Construction is blocking half the intersection’s roadway as contractors jack a 54-inch stormwater pipe 16 inches underground. The water main will separate sewage from storm water in West Lynn to prevent waste materials from flooding during flooding events.
“During wet weather events, when the old sanitary sewer is surcharged with too much private and public inflow, it relieves itself at Summer Street by the GE field — a lot of sewage goes out there,” said Water and Sewer Commission Executive Director Daniel O’Neill. “We’re separating 300 acres of system to take out those catch basins that handle that public inflow and put them in into a separate drainage line.”
The separation project, O’Neill said, started back in 2017 when the water and sewer commission signed the Department of Justice’s third modified consent decree under the Clean Water Act, forcing Lynn to combat Combined Sewage Overflow (CSO) in its water and sewer systems.
Currently contractors are working to run the pipe from the intersection of Commercial and Bennett Streets down to the Department of Public Works Yard at 250 Commercial St.
Simultaneously, city contractors are building a 100 million-gallon water pump station at McManus Field meant to pump storm water through the newly-installed pipe, and out to the ocean.
“It’s going to handle 100 million gallons of flow — it’s the largest storm water pump station in New England,” O’Neill said. “The pump station is going to pump the flow through this 54 inch pipe out to the ocean. We’re jacking the pipe while we’re building the pump stations, so those two will be going on simultaneously and ultimately we’ve got a lot of work to get done.”

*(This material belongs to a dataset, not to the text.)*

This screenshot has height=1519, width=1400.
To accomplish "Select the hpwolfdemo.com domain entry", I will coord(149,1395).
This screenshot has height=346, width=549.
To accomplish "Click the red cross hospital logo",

The Commercial Street pipe jacking and pump station construction should be complete by the end of the year, O’Neill said. He said that the project, funded entirely by ratepayers, will be divided into seven years in West Lynn, and another seven or eight years doing similar work in East Lynn.
“We haven’t designed that yet, that’s the next phase,” O’Neill said.
O’Neill added that while excavation work at the intersection of Commercial Street and Bennett Street might be a slight traffic nuisance, the alternative would be much worse for commuters.
“If we dug up the roadway, Commercial Street is going to be messed up, Alley Street will be messed up, the Lynnway, and Lynnfield street would be messed up for a year — we couldn’t have that. The alternative to disrupting traffic from Commercial and Bennett all the way across the Lynnway to the DPW yard was to jack a pipe, and that’s what we’re doing,” O’Neill said.